Palacio de invierno. San Petersburgo. Foto en flickr por Little Sadie. Algunos derechos reservados.
Para empezar situémonos en el tiempo y en el espacio. La primera parte de El vino de la soledad se desarrolla en Ucrania donde Elena vive desde los ocho a los doce años, entre 1910 y 1914, año del comienzo de la I Guerra Mundial. La segunda parte arranca con el traslado de la familia a San Petersburgo donde vivirán hasta el inicio de la Revolución Rusa de 1917 cuando Elena ya tiene quince años.
Boris y Bella Karol viven en una aletargada ciudad de provincias perdida en lo profundo de Rusia con los padres de Bella, los Safronov, y Elena, su única hija. La profesión de Boris, gerente de una fábrica de tejidos, les permite llevar una vida acomodada. Boris ha salvado de la miseria a los Safronov, una familia aristócrata que ha dilapidado su fortuna. El matrimonio de Bella ha sido claramente de conveniencia. Ésta no quiere a su marido y únicamente le ha dado una hija para contentarle. Boris, sin embargo, ama a su mujer pero se pasa casi todo el tiempo fuera y, cuando está en casa, las peleas se suceden. Boris además es débil, cede para evitar los problemas. Elena crece con el único amor de su institutriz, mademoiselle Rose. Odia a su madre, adora a su padre que tampoco parece quererla mucho (estoy de acuerdo con vosotros en lo del complejo de Edipo que sufre), siente algo de aprecio por su abuelo y no soporta mucho a su quejosa y triste abuela. Elena es víctima y, a la vez, observadora de la triste vida familiar que lleva.
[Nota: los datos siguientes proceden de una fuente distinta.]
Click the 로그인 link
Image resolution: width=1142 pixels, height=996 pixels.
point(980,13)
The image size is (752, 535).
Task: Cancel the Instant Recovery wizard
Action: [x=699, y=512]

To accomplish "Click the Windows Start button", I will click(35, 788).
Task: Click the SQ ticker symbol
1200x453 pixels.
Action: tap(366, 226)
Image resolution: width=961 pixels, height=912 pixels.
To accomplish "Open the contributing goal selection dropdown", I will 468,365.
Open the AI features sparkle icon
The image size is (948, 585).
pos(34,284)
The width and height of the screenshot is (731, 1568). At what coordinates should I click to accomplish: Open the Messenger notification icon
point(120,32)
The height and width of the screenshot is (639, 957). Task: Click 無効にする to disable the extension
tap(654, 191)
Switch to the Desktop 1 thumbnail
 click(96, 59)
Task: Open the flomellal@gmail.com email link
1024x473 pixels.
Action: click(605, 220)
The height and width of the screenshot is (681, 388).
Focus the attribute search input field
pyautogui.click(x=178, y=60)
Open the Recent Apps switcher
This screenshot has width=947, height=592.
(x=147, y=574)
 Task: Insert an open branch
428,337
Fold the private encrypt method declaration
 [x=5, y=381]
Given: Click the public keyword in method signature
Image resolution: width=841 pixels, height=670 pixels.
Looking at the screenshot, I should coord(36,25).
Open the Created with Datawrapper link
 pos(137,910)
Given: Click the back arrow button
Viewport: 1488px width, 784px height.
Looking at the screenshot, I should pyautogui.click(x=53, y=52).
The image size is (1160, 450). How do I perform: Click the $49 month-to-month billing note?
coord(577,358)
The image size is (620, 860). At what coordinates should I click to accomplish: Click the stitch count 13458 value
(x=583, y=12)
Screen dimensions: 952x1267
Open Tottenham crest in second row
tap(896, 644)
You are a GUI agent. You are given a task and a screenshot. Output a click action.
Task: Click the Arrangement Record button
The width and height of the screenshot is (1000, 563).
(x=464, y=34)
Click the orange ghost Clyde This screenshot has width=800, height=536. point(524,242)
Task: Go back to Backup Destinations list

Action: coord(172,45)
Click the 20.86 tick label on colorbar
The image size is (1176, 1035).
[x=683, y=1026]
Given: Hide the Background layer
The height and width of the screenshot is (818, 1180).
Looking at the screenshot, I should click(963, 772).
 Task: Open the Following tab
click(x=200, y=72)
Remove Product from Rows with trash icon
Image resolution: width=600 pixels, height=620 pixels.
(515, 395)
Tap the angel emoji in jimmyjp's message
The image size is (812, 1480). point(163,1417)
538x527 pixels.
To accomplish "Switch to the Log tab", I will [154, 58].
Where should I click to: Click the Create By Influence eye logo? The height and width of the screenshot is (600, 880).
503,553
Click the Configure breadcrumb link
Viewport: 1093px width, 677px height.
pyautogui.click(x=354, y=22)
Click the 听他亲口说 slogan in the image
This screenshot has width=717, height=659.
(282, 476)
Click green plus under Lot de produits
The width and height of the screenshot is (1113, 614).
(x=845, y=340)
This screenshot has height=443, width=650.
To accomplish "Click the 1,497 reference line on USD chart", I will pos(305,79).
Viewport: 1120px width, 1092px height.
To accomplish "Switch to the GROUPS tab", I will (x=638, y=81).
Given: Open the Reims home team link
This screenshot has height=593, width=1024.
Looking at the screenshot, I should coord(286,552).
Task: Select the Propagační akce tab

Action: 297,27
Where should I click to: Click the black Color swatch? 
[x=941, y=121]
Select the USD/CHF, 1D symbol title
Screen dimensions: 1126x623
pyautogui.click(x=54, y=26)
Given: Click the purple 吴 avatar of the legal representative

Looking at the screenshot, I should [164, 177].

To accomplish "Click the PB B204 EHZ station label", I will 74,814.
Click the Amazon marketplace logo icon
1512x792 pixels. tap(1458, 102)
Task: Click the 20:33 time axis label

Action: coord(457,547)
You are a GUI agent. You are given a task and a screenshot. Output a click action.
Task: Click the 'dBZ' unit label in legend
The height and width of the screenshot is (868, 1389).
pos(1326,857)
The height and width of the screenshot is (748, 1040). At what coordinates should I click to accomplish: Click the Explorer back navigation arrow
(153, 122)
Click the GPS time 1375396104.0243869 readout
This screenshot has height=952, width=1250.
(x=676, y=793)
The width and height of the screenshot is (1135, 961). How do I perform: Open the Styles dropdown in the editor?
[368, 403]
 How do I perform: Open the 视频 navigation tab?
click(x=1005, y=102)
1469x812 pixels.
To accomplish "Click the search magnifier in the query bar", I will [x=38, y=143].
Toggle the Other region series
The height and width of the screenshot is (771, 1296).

A través de una cena familiar la autora nos presenta a la familia y a sus circunstancias. La narración está frecuentemente salpicada de hermosísimas descripciones de la naturaleza o el tiempo como la primera con la que arranca la novela. Bella se aburre mortalmente y se resiste a tener un amante, solución tomada por todas las mujeres casadas de la época, ella lo que quiere es ¡estar sola, ser libre! Pasear por las calles de París mientras hombres desconocidos la siguen y la abordan: eso al menos era apasionante, peligroso, excitante… Estrechar en sus brazos a un hombre del que no sabía ni el nombre ni la procedencia, que nunca volvería a verla: era lo único que le provocaba aquel intenso estremecimiento al que aspiraba. La autora pisa fuerte, no elude la verdad por muy dura que sea. Incluyo este párrafo sobre Bella para ver si podemos entenderla. Es el personaje que más rechazo nos puede provocar, con razón. A los ojos de la niña es toda defectos pero, de tanto en vez (no sé si lo habéis apreciado), hay una cierta justificación de su proceder como cuando se nos habla de sus anhelos y de sus orígenes familiares, ¿no os parece?: nunca he sido feliz. Que me dejen divertirme ahora, no hago daño a nadie. Y sobre todo: pensar que su temida y odiada madre había sido una niña como todas las demás e incluso que también tenía derecho a reprocharles algo a sus padres, introducía demasiados matices en el sumario y radical retrato que Elena había ido esbozando laboriosamente en su fuero interno. Elena no quiere saber, no quiere, quizá, entender. Pero, a la vez, hay una explicación sutil de dónde puede proceder todo.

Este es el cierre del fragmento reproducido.